The charges include three counts of failure to pay tax, each carrying a maximum federal prison term of one year, and four counts of aiding and assisting in filing false tax returns, each carrying a maximum term of three years.
Coontz, 50, is described on his website as a "pastor, evangelist, television host, author, humanitarian, philanthropist, businessman." He currently lives in Florida and the books he's written include "Breaking the Spirit Debt" and "Please Don't Repo My Car."
The televangelist "promised financial miracles for people who sent money to his ministry," according to Channel 9 WSOCTV of Charlotte, N. C. The news station recounts some examples of his claims:
"'You need to plant the $273 recovery seed. I'm only going to give you two to three minutes to respond,' Coontz once told his viewers.
"Coontz posted videos on Twitter as recently as Wednesday, promising financial blessings to the faithful.

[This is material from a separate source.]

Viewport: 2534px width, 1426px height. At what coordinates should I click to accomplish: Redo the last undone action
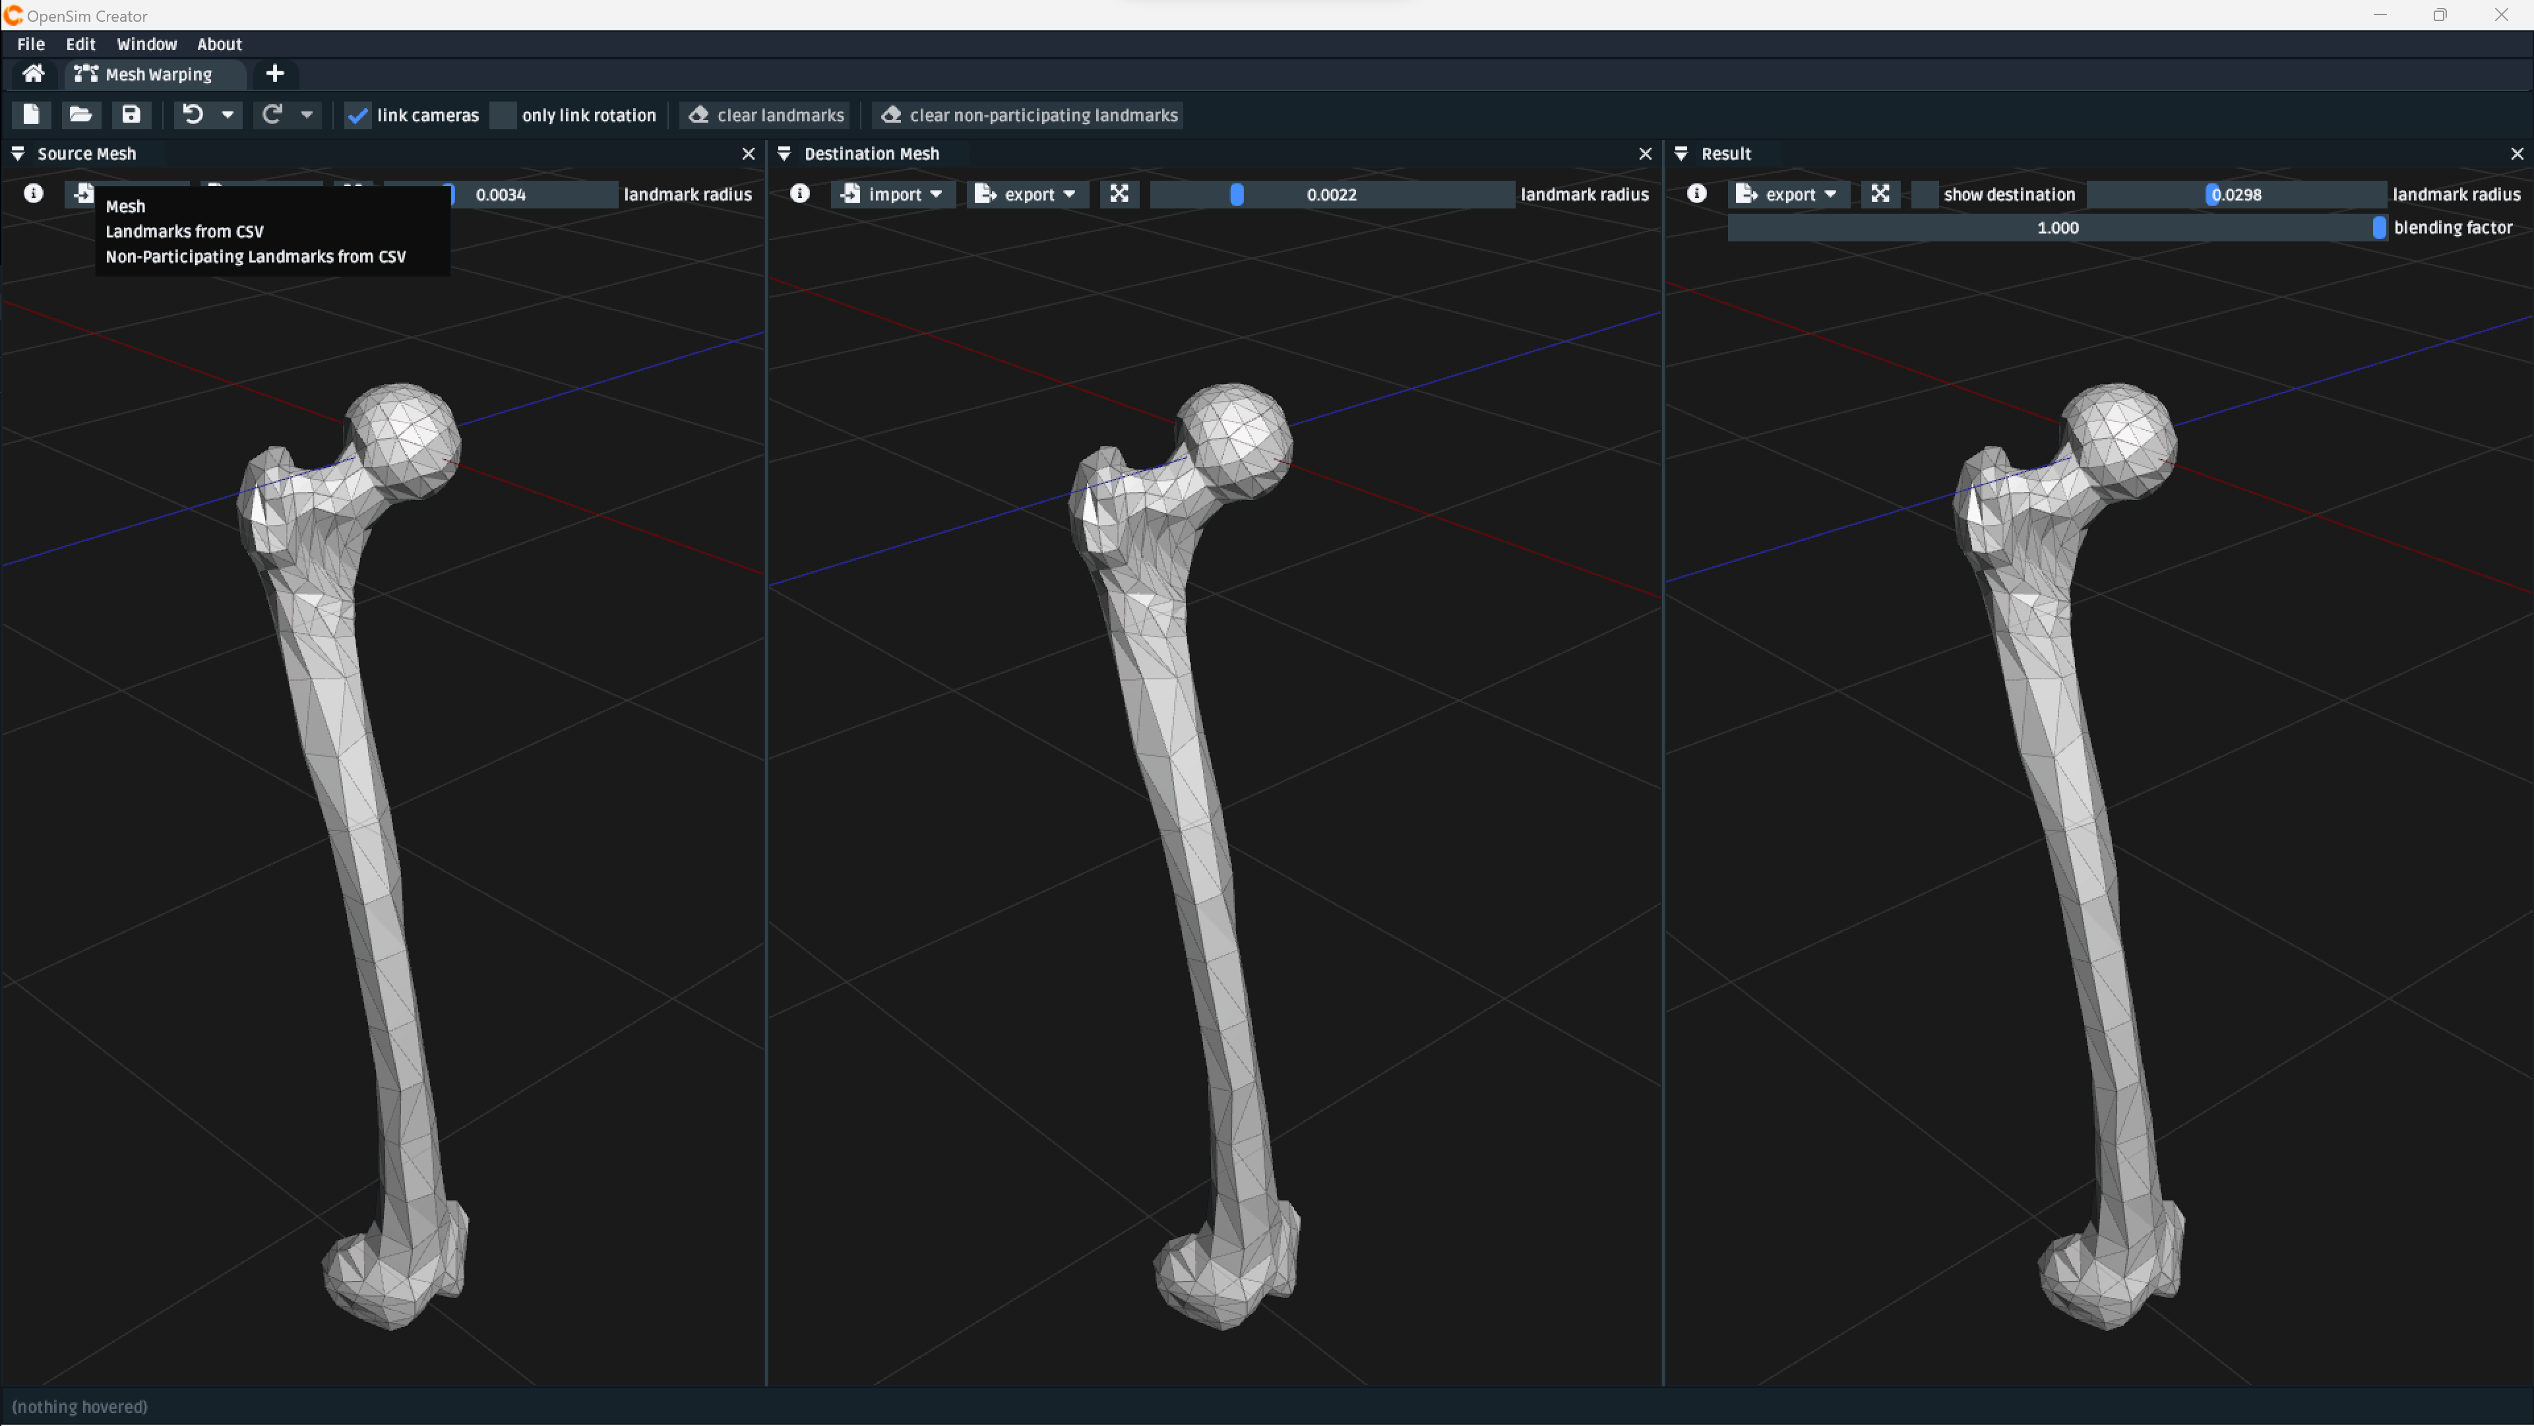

"'Suddenly miracles are happening. I want to work with your faith for quick things, swift things,' Coontz said in the video."
Coontz's attorney Mark Foster said in a statement to WSOCTV that Coontz "unequivocally asserts his innocence of these charges." He added: "Todd Coontz has always endeavored to follow the law and to be a good citizen, father and minister. He trusted others to manage his finances and taxes for him and was shocked to find out he was under criminal investigation by the IRS."

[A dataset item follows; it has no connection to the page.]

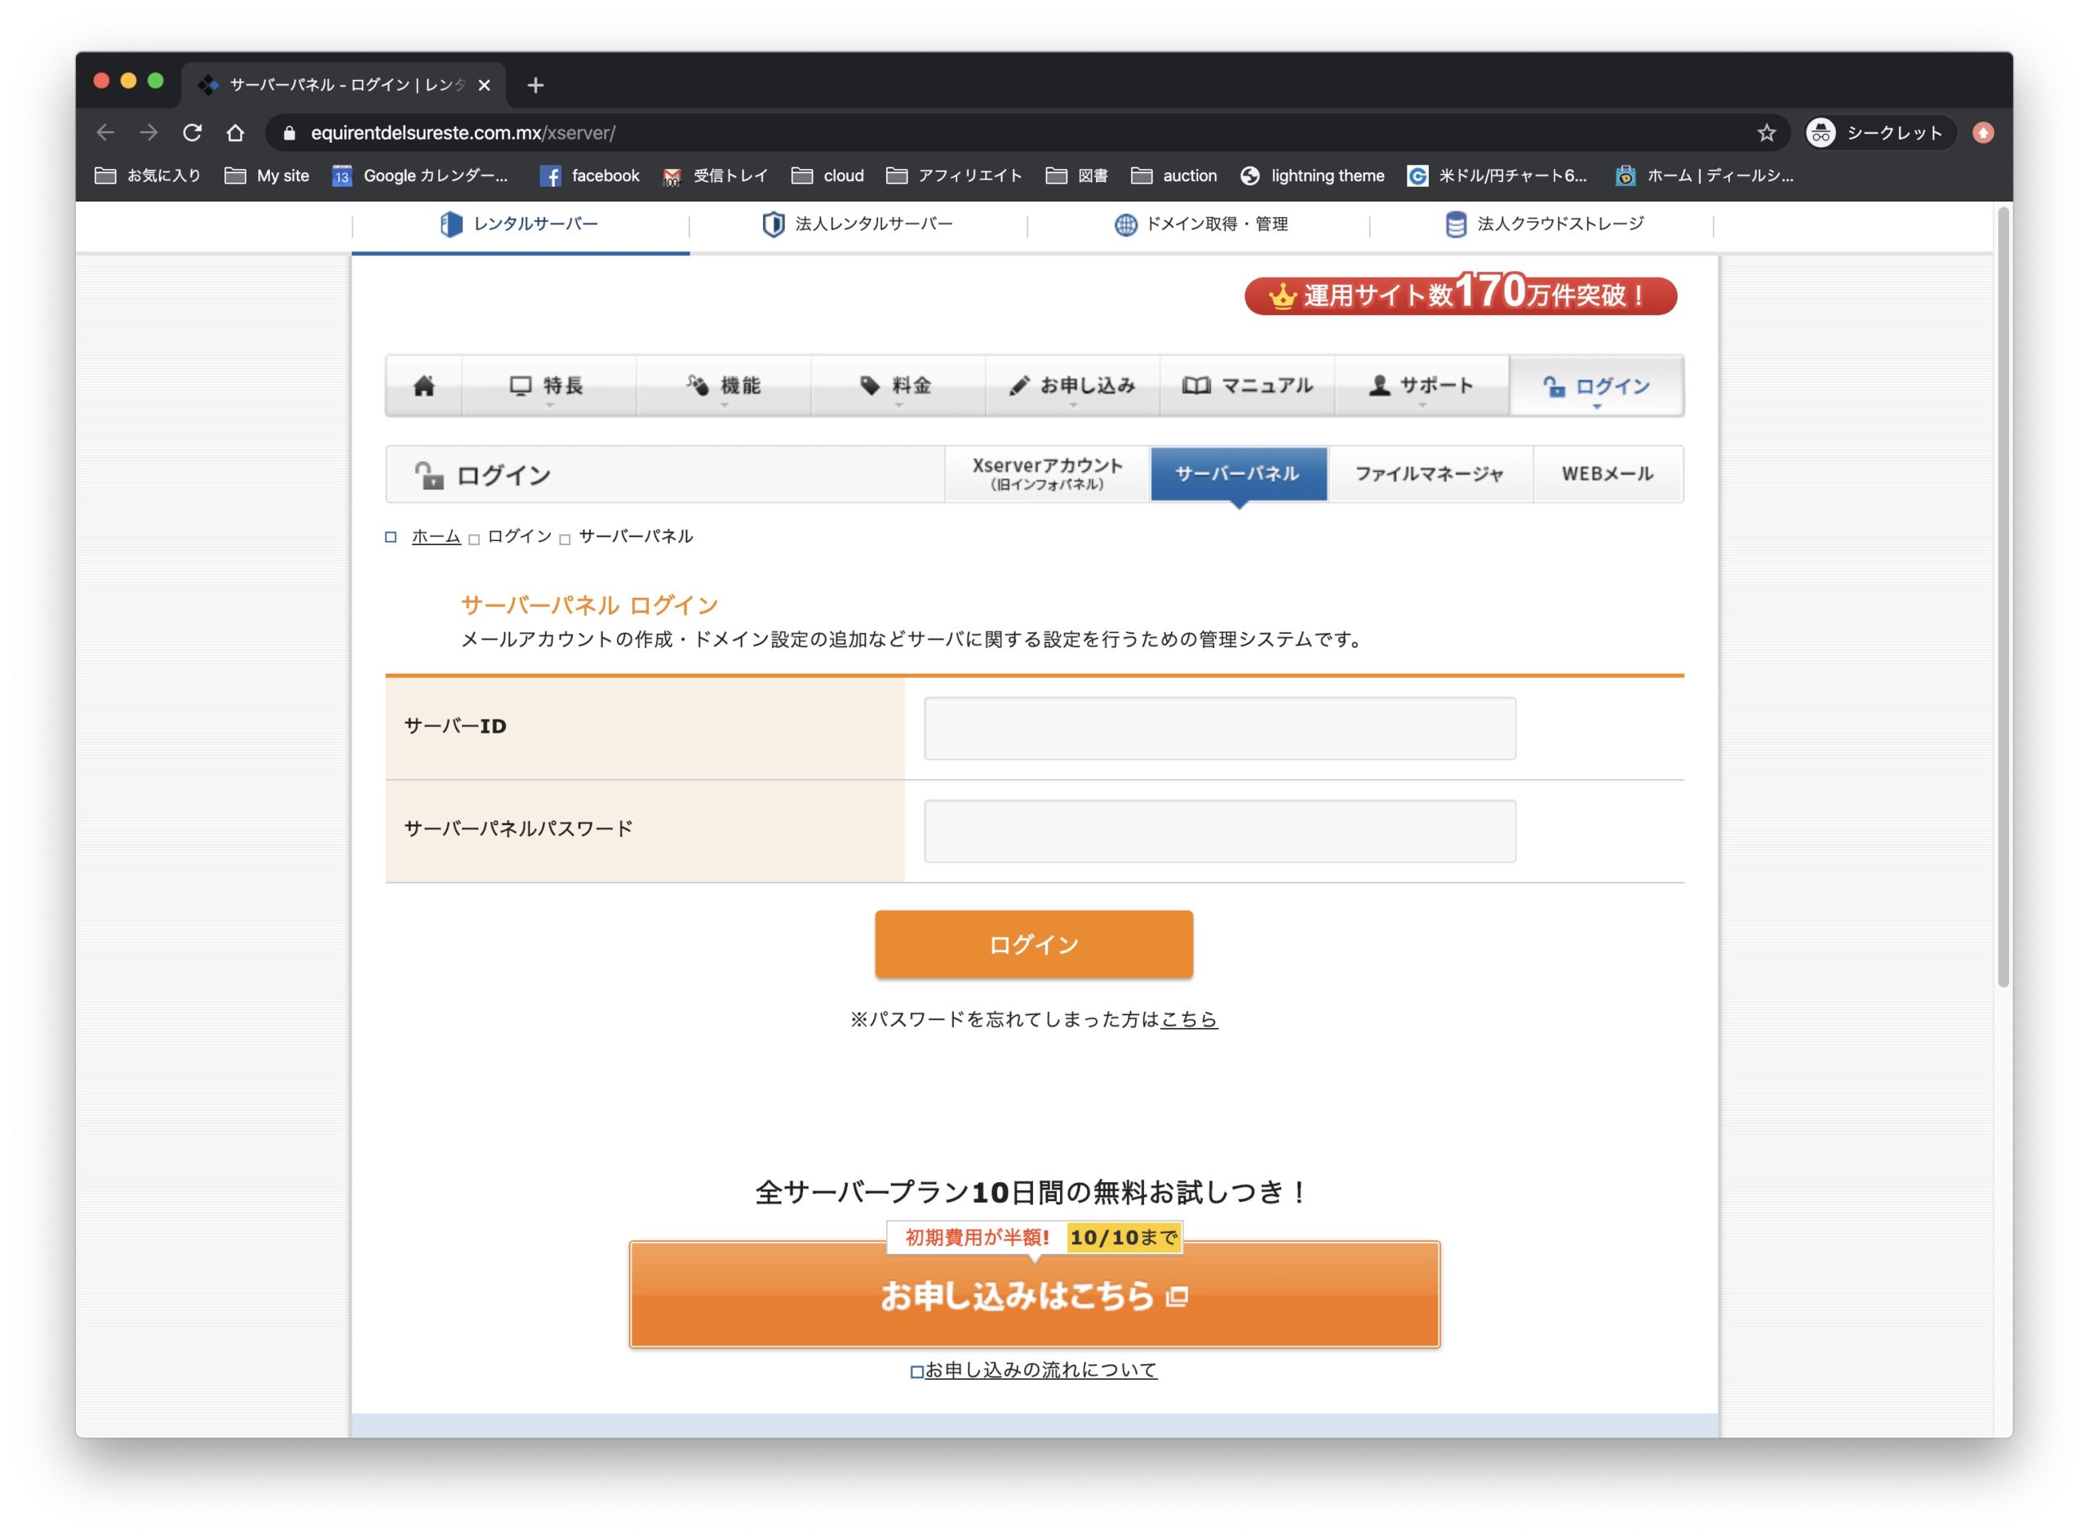Viewport: 2089px width, 1538px height.
Task: Switch to the WEBメール tab
Action: click(1608, 474)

The charges allege that Coontz filed delinquent federal income tax returns from 2000-2014, with federal tax liabilities amounting to more than $326,000.
He also allegedly purchased the following vehicles through his corporations or ministry: "a 2011 BMW, a 2011 Regal 2500 boat, a 2012 BMW convertible, a 2011 Lexus, a 2011 Land Rover, a 2006 Ferrari, a 2012 Maserati, a 2013 BMW, a 2013 Land Rover, and a 2012 Ferrari."
"All payments associated with these vehicles were treated as business expenses on corporate and ministry accounting records even though COONTZ's family members drove some of the vehicles and no records were kept about the supposed business use of the vehicles," the indictment states.
It adds that his ministry purchased a $1.5 million condominium. His corporations also deducted as business expenses more than $200,000 for clothing purchases and tens of thousands of dollars for meals and entertainment.
Additionally, Coontz allegedly perpetrated a check-cashing scheme by filing false tax returns from 2010-13. Ministries would often pay Coontz for traveling to speak to them. According to the indictment, he "hid income from the IRS by claiming the travel as a business expense while simultaneously receiving travel reimbursement that he kept as personal income."
That includes billing the churches for first-class airfare that he did not actually purchase, the indictment alleges.
In other cases, he would allegedly cash checks he received for speeches and book sales, so that they did not appear on his accounting records.
Coontz has been ordered to appear at the U.S. District Court in Charlotte.